Luckily myself and my co-author David Freed are solutions guys. We know how to close the gap and present in Dads Don’t Babysit a manifesto for a more engaged fatherhood and roadmap of how to get there.

he careens off the rails.

Somehow, Millar’s convinced himself that, really, the solution to all this is simple.  Hey, he and his co-author dreamed up the “solution,” so how hard could it really be?  It seems never to have occurred to them that, in his native UK and across the English-speaking world, people have been struggling for decades to get respect for fathers and fatherhood and have met mostly with hostility and ridicule.

What’s Millar’s “solution?”  More parental leave for fathers and men taking the bull by the horns to “act, talk and agitate.”  Millar knows that fathers take only a small part of the meagre leave they’re given, but has come to believe that, well, they should simply behave differently.  Doubtless, James, once they’ve read your book, they will.

As to “act, talk, agitate,” I’ll deal with the last.

When women fought for the vote a century ago they had to struggle just to be heard and in the struggles since that’s not changed. Men have no such worries. That’s not fair but it’s how it is.

Male voices get listened to in the corridors of power.

It’s time to speak up for equal parenting, and a more equal world.

Oh, do “male voices get listened to in the corridors of power?”  They do, just not about this subject.  In the first place, support for equal parenting isn’t a male/female issue.  This movement has as many female supporters as male ones.  That’s because neither sex has a monopoly on realizing and supporting the right, constructive thing.

Millar’s assumption that no one has yet raised the issue of equal parenting in “the corridors of power” shows how little he knows about his subject.  We’ve been lobbying legislatures for decades and are beginning to have some successes, but it’s been a long, hard slog.

It has been for reasons of which Millar has no concept.  The first is that there is a strong anti-father bias abroad in the land.  Why does he think all those pop culture portrayals of fathers exist?  Like it or not, there are plenty of people who want us to believe that fathers are per se dangerous to children.  Domestic violence organizations have been making the claim since the 70s and routinely oppose any improvement in dads’ legal status.

Does he know about studies indicating strong anti-father/pro-mother bias on the part of judges?  Has he read Roisin O’Shea’s study of judicial attitudes and practices in Ireland?  I wrote about that herehere and here.  What about Maebh Harding’s review of family courts in England?

Then there’s human biology to consider.  The idea that mothers would, as a general rule, prefer to share childcare equally with fathers is simply untrue and the reason is that women are biologically pre-disposed to the primary caregiver role.  Fathers, for their part, are biologically pre-disposed to the secondary caregiver role and the primary provider role.  Unsurprisingly, that’s how most people sort out the work-life balance once the first child comes along.

What about maternal gatekeeping?  Has Millar ever heard of mothers who purposefully marginalize fathers in their children’s lives?

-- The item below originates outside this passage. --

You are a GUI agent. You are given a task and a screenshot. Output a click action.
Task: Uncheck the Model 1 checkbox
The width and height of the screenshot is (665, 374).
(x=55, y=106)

How about courts?  Does Millar understand that family courts routinely give Dad the short end of the parenting time stick when Mom divorces him?

He does not.  The result being that, however well-intentioned he may be, Miller is simply too ill-informed to be writing on the subject he’s chosen.

If the answer to dads’ second-class citizenship in family courts, the news media and popular culture were as simple as Millar makes out, we’d have solved this long ago.  But entrenched interests are ever-ready to thwart the legitimate interests of children, fathers, mothers and society generally.  We’ve known this for a long time.  Amazingly, Millar doesn’t know it yet.